Hüseyin Karakullukçu hukuk sistemine, aslında toplumun tüm kesimlerine şeklinde de okunabilecek eleştirisinde şöyle diyor: “Şu memlekete baktığım zaman, affınıza sığınıyorum, işte polis, emniyet teşkilatımız savcı olmuş, bilirkişi de hakim olmuş, mübaşir de yazı işleri müdürü olmuş, ondan sonra 'adalet' diye bağırıyoruz. Yok ya. Böyle bir şey olmaz. Mümkünatı yok” Karakullulçu’nun “kimse kendi işini yapmıyor, yetkisini aşarak başkasının alanına tecavüz ediyor” şeklinde özetlenebilecek sözleri aslında toplumun geneline yapılmış bir eleştiri.

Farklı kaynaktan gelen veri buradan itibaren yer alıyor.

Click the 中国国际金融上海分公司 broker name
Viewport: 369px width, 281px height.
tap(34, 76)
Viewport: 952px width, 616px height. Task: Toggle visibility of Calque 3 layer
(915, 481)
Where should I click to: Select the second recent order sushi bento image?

Yazımın başında da söylediğim gibi Türkiye’nin özellikle son 5-6 sene içerisinde yaşadığı büyük değişimin/gelişimin önemli ayaklarından birisidir emniyet ve yargı. Özellikle Türkiye’de iktidarın gerçek anlamıyla halka geçtiği tarih olarak 2007 senesini gösterebiliyorsak burada bu dönemde başlayan Ergenekon Operasyonlarının payının büyük olduğunu inkâr edemeyiz. Demokrasi ve hukuk anlamında son dönemlerde böylesi hizmetleri olan polis ve yargıya hiçbir eleştiri getirilmezse son dönemde yaşanan sıkıntılar yaşanmaya başlar. Emniyet mensuplarının da, yargı mensuplarının da, bilirkişilerin de insan oldukları unutulmamalı.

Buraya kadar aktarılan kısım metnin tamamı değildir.